# TO-DO LIST
• A. Using the text on the Maoist Communist Party of Turkey, decide whether each statement agrees with it: (i) the party maintains two armed wings; (ii) the 1993 reunification with TKP/ML succeeded; (iii) the party emerged in 1987 as the TKP/ML Eastern Anatolia Regional Committee. For each, answer yes or no and quote the deciding words.
• B. Extend the text on the Maoist Communist Party of Turkey, picking up after its final sentence.

# SOURCE TEXT

##############################

- Abbreviation: MKP
- General Secretary: None
- Founder: Cafer Cangöz
- Founded: On April 18, 1994, as TKP/ML, On September 15, 2002, as MKP
- Split from: TKP/ML
- Youth wing: Maoist Youth Union
- Women's wing: Maoist Women's Union
- Armed wing: People's Liberation Army People's Partisan Forces
- Ideology: Communism Marxism–Leninism–Maoism
- Political position: Far-left
- National affiliation: HBDH
- European affiliation: Conference of Communist and Workers' Parties of the Balkans
- International affiliation: RIM (inactive) IFB

Party flag

Website
- mkp-bim.info

= Maoist Communist Party (Turkey) =

The Maoist Communist Party of Turkey (Maoist Komünist Partisi abbreviated as MKP) is a Marxist–Leninist–Maoist insurgent organization in Turkey. It is the most significant of the Maoist organisations in Turkey; it upholds the legacy of İbrahim Kaypakkaya. It maintains two armed wings: the People's Partisan Forces (Turkish: Partizan Halk Güçleri or PHG) and People's Liberation Army (Turkish: Halk Kurtuluş Ordusu or HKO).

MKP was a part of Revolutionary Internationalist Movement and participated in the Conference of Communist and Workers' Parties of the Balkans.

==History==
MKP emerged in 1987 as TKP/ML - Eastern Anatolia Regional Committee (Doğu Anadolu Bölge Komitesi in Turkish, abbreviated as DABK) and broke away from the declining TKP/ML organisation. In 1993 it reunified with TKP/ML, but this proved unsuccessful; it broke away again in 1994 to become the Communist Party of Turkey (Marxist–Leninist) [abbreviated as TKP(ML) - not to be confused with TKP/ML]. After an increasing ideological divide between the TKP/ML and TKP (ML), this led to incidents such as the absence of TKP/ML from the Revolutionary Internationalist Movement.

##############################

# RECORDED DATA
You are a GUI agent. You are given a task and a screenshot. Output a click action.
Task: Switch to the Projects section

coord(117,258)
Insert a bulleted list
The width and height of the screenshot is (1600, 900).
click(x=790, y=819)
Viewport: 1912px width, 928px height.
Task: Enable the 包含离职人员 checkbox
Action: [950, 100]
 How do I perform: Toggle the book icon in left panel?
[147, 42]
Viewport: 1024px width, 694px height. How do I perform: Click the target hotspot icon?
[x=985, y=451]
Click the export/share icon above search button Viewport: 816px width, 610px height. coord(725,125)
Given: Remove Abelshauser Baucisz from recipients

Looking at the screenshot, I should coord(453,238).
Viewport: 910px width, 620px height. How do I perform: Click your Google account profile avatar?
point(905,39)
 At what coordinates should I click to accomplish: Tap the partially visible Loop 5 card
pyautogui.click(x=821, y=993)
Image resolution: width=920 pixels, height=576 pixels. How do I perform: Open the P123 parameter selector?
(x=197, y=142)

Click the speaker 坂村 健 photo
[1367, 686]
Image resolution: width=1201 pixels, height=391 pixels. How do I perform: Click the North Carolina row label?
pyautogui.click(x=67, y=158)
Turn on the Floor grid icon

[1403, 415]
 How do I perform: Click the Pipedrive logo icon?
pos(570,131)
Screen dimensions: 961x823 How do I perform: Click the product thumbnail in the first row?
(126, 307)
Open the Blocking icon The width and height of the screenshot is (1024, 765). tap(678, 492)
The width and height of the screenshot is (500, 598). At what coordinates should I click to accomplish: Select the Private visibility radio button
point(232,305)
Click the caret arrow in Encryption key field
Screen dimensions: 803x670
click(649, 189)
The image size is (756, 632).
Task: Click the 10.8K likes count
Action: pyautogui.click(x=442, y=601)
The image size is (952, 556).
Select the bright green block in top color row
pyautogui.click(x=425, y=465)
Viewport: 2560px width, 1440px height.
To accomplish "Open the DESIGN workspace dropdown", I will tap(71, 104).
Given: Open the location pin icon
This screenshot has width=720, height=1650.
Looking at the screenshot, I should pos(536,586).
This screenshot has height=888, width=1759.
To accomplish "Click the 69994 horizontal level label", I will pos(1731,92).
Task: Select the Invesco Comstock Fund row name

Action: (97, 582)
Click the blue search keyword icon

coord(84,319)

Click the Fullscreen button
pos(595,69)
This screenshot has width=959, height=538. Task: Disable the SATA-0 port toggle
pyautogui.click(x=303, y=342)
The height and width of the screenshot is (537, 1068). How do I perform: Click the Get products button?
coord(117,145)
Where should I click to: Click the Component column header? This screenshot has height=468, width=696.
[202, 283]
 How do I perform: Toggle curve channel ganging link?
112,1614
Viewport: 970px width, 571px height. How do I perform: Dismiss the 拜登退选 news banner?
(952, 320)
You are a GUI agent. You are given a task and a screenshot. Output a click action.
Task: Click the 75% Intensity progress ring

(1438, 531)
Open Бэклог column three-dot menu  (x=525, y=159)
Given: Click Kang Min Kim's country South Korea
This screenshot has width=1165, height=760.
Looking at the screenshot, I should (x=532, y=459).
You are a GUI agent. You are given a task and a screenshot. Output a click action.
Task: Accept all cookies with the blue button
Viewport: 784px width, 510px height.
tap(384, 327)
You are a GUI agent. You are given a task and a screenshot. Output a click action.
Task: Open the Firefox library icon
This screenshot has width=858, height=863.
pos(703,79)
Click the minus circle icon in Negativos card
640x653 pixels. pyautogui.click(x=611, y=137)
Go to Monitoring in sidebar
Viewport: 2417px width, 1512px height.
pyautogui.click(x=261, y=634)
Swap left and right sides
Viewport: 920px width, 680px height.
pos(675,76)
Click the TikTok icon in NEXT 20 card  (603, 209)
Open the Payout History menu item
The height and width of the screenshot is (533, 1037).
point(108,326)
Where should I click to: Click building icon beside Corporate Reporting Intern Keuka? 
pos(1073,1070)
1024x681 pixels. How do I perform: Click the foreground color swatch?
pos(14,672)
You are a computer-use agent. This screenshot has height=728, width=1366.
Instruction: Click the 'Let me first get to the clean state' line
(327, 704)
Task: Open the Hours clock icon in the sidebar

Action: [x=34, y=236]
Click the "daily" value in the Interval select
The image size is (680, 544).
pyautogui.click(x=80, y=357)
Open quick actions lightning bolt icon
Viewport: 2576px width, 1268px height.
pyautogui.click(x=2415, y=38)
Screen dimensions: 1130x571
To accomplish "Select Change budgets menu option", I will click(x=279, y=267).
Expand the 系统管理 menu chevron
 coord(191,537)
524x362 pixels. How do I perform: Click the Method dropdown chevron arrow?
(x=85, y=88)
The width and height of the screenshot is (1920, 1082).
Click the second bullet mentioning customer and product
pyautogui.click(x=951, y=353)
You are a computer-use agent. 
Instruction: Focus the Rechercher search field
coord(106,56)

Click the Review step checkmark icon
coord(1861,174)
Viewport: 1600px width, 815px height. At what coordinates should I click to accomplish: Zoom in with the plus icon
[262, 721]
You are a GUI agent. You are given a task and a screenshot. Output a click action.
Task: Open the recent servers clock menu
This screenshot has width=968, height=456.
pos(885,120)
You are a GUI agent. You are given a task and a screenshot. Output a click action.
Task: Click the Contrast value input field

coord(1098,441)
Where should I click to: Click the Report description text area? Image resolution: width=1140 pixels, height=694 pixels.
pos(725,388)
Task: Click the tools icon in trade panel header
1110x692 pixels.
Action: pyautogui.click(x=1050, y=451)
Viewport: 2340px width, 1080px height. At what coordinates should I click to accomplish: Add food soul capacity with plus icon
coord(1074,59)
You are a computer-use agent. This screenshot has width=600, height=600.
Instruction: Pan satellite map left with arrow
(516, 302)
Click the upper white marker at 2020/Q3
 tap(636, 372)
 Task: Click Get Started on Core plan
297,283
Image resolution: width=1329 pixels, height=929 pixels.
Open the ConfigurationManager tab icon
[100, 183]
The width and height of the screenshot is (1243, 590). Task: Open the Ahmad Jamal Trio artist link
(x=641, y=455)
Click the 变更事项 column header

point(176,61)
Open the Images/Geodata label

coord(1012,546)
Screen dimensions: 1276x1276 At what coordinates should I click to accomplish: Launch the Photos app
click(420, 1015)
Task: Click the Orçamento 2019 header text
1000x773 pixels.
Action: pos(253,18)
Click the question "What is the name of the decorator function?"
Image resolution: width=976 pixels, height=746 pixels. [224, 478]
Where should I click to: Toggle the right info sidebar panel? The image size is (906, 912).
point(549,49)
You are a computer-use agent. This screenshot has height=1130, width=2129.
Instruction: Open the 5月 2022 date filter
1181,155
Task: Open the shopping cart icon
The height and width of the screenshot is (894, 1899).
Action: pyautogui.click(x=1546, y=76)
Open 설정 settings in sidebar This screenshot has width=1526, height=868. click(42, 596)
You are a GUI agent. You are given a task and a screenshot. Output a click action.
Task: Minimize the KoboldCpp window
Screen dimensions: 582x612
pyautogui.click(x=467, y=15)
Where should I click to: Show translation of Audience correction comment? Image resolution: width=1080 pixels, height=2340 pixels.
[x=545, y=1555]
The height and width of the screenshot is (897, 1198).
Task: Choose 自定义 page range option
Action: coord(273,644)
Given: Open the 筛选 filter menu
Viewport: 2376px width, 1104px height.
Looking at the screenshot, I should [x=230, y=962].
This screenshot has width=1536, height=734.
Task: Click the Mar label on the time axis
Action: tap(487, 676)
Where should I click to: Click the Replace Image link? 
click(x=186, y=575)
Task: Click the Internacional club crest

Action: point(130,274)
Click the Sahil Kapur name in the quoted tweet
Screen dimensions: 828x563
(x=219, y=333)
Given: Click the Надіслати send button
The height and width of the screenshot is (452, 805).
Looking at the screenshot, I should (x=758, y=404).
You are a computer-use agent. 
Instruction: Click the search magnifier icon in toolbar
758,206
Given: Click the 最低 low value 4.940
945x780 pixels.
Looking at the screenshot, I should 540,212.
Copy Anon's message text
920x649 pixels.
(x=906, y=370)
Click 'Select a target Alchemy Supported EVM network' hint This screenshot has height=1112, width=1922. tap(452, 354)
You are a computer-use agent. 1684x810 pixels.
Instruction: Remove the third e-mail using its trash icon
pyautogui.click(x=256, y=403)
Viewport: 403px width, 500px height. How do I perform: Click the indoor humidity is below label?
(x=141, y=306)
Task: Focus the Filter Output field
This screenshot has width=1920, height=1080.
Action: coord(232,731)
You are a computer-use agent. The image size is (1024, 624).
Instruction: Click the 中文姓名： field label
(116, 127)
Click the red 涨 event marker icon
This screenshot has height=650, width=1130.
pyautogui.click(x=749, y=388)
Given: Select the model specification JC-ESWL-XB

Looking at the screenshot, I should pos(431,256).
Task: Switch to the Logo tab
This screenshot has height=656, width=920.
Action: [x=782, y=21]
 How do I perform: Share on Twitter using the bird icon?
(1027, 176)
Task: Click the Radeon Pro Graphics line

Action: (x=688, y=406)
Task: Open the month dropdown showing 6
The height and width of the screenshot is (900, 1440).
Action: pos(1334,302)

##############################

# SET OF ANSWERS
• A.
(i) Yes: "It maintains two armed wings"
(ii) No: "In 1993 it reunified with TKP/ML, but this proved unsuccessful"
(iii) Yes: "MKP emerged in 1987 as TKP/ML - Eastern Anatolia Regional Committee"

• B.
In 2003 TKP (ML) took the name Maoist Communist Party (MKP). MKP took up the legacy of TKP (ML), weathered severe battles, and over the years gained influence, becoming a significant Maoist organisation in Turkey and North Kurdistan. Though information on the organization is limited, it seems that there was a split in the MKP after the dissolution of the RIM.

Today, and for some years, there are two such organizations which consider themselves to descend from the TKP (ML): the "Maoist Komünist Parti" and the "Maoist Komünist Partisi".

Compared to the "Parti", the "Maoist Komünist Partisi" is ideologically close to the TKP/ML, especially the ideas of its founder Ibrahim Kaypakkaya. However, it is also of the opinion, which is a somewhat unique and questionable perspective given his common association with the TKP/ML, that Kaypakkaya had 'primarily' led their own predecessor, the TKP (ML).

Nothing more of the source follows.